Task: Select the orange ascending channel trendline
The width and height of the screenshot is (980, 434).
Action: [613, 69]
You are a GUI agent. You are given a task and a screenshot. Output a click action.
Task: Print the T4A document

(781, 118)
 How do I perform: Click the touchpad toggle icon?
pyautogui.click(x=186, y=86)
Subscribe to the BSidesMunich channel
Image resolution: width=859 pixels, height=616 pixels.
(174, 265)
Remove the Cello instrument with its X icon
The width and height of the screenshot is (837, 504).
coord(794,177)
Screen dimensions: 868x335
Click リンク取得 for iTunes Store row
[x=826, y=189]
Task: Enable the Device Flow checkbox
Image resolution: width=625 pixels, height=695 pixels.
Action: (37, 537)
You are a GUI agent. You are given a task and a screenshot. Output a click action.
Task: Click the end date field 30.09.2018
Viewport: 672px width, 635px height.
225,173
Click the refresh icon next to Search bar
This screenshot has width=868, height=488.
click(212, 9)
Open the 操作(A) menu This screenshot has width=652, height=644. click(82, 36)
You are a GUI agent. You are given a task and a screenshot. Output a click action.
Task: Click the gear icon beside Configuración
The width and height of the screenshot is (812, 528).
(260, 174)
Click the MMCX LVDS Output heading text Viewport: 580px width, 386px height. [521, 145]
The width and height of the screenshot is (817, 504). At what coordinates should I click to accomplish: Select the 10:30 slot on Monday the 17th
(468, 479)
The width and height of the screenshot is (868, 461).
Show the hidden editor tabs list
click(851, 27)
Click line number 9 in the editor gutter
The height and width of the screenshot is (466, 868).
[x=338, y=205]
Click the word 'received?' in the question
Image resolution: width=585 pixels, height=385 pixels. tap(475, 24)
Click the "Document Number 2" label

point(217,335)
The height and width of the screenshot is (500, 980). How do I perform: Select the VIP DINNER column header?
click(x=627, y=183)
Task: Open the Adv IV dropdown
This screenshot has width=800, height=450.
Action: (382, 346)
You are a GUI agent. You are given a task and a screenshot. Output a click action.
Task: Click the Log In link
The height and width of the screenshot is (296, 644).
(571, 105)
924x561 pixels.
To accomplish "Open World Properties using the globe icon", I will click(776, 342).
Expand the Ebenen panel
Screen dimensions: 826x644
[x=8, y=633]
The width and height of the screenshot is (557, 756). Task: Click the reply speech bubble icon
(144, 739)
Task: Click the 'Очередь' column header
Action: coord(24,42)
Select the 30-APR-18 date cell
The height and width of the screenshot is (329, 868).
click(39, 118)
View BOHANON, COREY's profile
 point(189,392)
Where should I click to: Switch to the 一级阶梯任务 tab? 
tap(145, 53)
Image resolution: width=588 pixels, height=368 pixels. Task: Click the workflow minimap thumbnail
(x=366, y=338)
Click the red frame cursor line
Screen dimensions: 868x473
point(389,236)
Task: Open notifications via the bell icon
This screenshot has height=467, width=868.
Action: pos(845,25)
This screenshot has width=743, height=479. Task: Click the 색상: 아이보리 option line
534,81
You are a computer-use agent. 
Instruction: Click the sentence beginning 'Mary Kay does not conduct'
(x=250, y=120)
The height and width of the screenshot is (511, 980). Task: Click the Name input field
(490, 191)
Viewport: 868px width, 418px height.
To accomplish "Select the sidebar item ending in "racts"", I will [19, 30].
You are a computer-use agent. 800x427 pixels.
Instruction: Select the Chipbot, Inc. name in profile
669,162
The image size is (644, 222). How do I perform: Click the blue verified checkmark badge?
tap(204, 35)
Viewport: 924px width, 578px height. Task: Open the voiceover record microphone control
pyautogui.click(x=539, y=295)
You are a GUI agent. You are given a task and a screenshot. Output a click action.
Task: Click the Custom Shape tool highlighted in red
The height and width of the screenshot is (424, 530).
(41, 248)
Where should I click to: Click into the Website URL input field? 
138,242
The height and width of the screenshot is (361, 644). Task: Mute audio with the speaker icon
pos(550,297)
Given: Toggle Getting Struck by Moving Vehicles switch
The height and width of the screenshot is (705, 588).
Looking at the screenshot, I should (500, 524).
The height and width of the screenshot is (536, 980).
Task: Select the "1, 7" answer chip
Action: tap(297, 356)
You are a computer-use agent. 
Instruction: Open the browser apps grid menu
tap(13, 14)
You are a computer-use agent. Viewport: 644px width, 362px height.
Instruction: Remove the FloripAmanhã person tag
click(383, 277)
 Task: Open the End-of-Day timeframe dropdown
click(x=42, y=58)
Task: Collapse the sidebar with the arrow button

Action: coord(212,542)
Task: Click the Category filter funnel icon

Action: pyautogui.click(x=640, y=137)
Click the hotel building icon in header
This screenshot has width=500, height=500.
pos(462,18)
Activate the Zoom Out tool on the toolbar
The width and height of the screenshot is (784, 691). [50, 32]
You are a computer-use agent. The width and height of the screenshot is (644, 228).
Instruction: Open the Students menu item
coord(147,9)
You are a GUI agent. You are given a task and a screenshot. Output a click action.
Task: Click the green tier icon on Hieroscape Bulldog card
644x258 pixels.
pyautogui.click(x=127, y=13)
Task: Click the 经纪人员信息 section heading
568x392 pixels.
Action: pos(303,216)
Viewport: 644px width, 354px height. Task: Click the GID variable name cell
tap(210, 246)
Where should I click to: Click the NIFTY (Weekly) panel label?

* * * * * * *

[Problem]: Quote the entire listing above word for word, without leaving out any line.

[Response]:
Task: Select the orange ascending channel trendline
The width and height of the screenshot is (980, 434).
Action: [613, 69]
You are a GUI agent. You are given a task and a screenshot. Output a click action.
Task: Print the T4A document

(781, 118)
 How do I perform: Click the touchpad toggle icon?
pyautogui.click(x=186, y=86)
Subscribe to the BSidesMunich channel
Image resolution: width=859 pixels, height=616 pixels.
(174, 265)
Remove the Cello instrument with its X icon
The width and height of the screenshot is (837, 504).
coord(794,177)
Screen dimensions: 868x335
Click リンク取得 for iTunes Store row
[x=826, y=189]
Task: Enable the Device Flow checkbox
Image resolution: width=625 pixels, height=695 pixels.
Action: (37, 537)
You are a GUI agent. You are given a task and a screenshot. Output a click action.
Task: Click the end date field 30.09.2018
Viewport: 672px width, 635px height.
225,173
Click the refresh icon next to Search bar
This screenshot has width=868, height=488.
click(212, 9)
Open the 操作(A) menu This screenshot has width=652, height=644. click(82, 36)
You are a GUI agent. You are given a task and a screenshot. Output a click action.
Task: Click the gear icon beside Configuración
The width and height of the screenshot is (812, 528).
(260, 174)
Click the MMCX LVDS Output heading text Viewport: 580px width, 386px height. [521, 145]
The width and height of the screenshot is (817, 504). At what coordinates should I click to accomplish: Select the 10:30 slot on Monday the 17th
(468, 479)
The width and height of the screenshot is (868, 461).
Show the hidden editor tabs list
click(851, 27)
Click line number 9 in the editor gutter
The height and width of the screenshot is (466, 868).
[x=338, y=205]
Click the word 'received?' in the question
Image resolution: width=585 pixels, height=385 pixels. tap(475, 24)
Click the "Document Number 2" label

point(217,335)
The height and width of the screenshot is (500, 980). How do I perform: Select the VIP DINNER column header?
click(x=627, y=183)
Task: Open the Adv IV dropdown
This screenshot has width=800, height=450.
Action: (382, 346)
You are a GUI agent. You are given a task and a screenshot. Output a click action.
Task: Click the Log In link
The height and width of the screenshot is (296, 644).
(571, 105)
924x561 pixels.
To accomplish "Open World Properties using the globe icon", I will click(776, 342).
Expand the Ebenen panel
Screen dimensions: 826x644
[x=8, y=633]
The width and height of the screenshot is (557, 756). Task: Click the reply speech bubble icon
(144, 739)
Task: Click the 'Очередь' column header
Action: coord(24,42)
Select the 30-APR-18 date cell
The height and width of the screenshot is (329, 868).
click(39, 118)
View BOHANON, COREY's profile
 point(189,392)
Where should I click to: Switch to the 一级阶梯任务 tab? 
tap(145, 53)
Image resolution: width=588 pixels, height=368 pixels. Task: Click the workflow minimap thumbnail
(x=366, y=338)
Click the red frame cursor line
Screen dimensions: 868x473
point(389,236)
Task: Open notifications via the bell icon
This screenshot has height=467, width=868.
Action: pos(845,25)
This screenshot has width=743, height=479. Task: Click the 색상: 아이보리 option line
534,81
You are a computer-use agent. 
Instruction: Click the sentence beginning 'Mary Kay does not conduct'
(x=250, y=120)
The height and width of the screenshot is (511, 980). Task: Click the Name input field
(490, 191)
Viewport: 868px width, 418px height.
To accomplish "Select the sidebar item ending in "racts"", I will [19, 30].
You are a computer-use agent. 800x427 pixels.
Instruction: Select the Chipbot, Inc. name in profile
669,162
The image size is (644, 222). How do I perform: Click the blue verified checkmark badge?
tap(204, 35)
Viewport: 924px width, 578px height. Task: Open the voiceover record microphone control
pyautogui.click(x=539, y=295)
You are a GUI agent. You are given a task and a screenshot. Output a click action.
Task: Click the Custom Shape tool highlighted in red
The height and width of the screenshot is (424, 530).
(41, 248)
Where should I click to: Click into the Website URL input field? 
138,242
The height and width of the screenshot is (361, 644). Task: Mute audio with the speaker icon
pos(550,297)
Given: Toggle Getting Struck by Moving Vehicles switch
The height and width of the screenshot is (705, 588).
Looking at the screenshot, I should (500, 524).
The height and width of the screenshot is (536, 980).
Task: Select the "1, 7" answer chip
Action: tap(297, 356)
You are a computer-use agent. 
Instruction: Open the browser apps grid menu
tap(13, 14)
You are a computer-use agent. Viewport: 644px width, 362px height.
Instruction: Remove the FloripAmanhã person tag
click(383, 277)
 Task: Open the End-of-Day timeframe dropdown
click(x=42, y=58)
Task: Collapse the sidebar with the arrow button

Action: coord(212,542)
Task: Click the Category filter funnel icon

Action: pyautogui.click(x=640, y=137)
Click the hotel building icon in header
This screenshot has width=500, height=500.
pos(462,18)
Activate the Zoom Out tool on the toolbar
The width and height of the screenshot is (784, 691). [50, 32]
You are a computer-use agent. The width and height of the screenshot is (644, 228).
Instruction: Open the Students menu item
coord(147,9)
You are a GUI agent. You are given a task and a screenshot. Output a click action.
Task: Click the green tier icon on Hieroscape Bulldog card
644x258 pixels.
pyautogui.click(x=127, y=13)
Task: Click the 经纪人员信息 section heading
568x392 pixels.
Action: pos(303,216)
Viewport: 644px width, 354px height. Task: Click the GID variable name cell
tap(210, 246)
Where should I click to: Click the NIFTY (Weekly) panel label?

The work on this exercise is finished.